▶ Selected text:
————

# isc dhcp + radvd

## redwood

Hi, 

I've been wanting to try converting my ipv4 network to ipv6.

My network consists of printers, workstations, laptops, servers, sip phones, thin clients, and routers.

I believe the printers and Snom phones all support ipv6. The computers all run Gentoo and have been

compiled with ipv6 support. The WRT54G-TM router runs DD-WRT v24 std (no ipv6 support) but I

would switch to openwrt (X-WRT) with ipv6 support.

My question concerns the thin clients which tftp boot their OS, either using pxeboot or etherboot.

Currently I have a stateful isc dhcp server which hands each thin client its OS.

If I were to run a  stateless radvd server, I would still need to run a dhcp to hand out the kernels.

dhcpv6 has been discontinued upstream in favor of isc dhcp-4.*

Can I run both radvd and isc dhcp-4? or should I just run dhcp even though radvd seems to be the ipv6 

preferred implementation for ip assignment?

Thanks.

----------

## gentoo_ram

Yes, you can run both.  Use DHCP to set your IPv4 address and let the kernel auto-configure IPv6.  You run radvd on one server to announce the local network prefixes.  I'm running this configuration at home.

----------

————

▶ Work instructions: In the thread on ISC DHCP and radvd, what firmware does the WRT54G-TM router currently run?

▶ Dataset excerpts:
————

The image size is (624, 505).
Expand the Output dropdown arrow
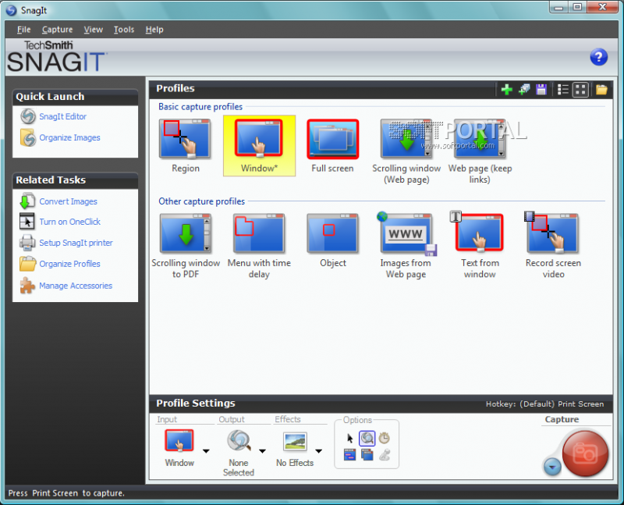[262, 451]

————

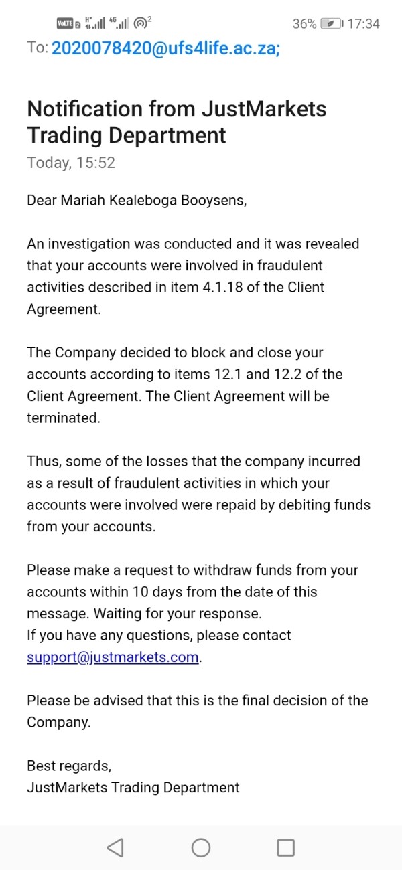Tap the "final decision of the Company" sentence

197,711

————

▶ Correct output: DD-WRT v24 std, which has no IPv6 support.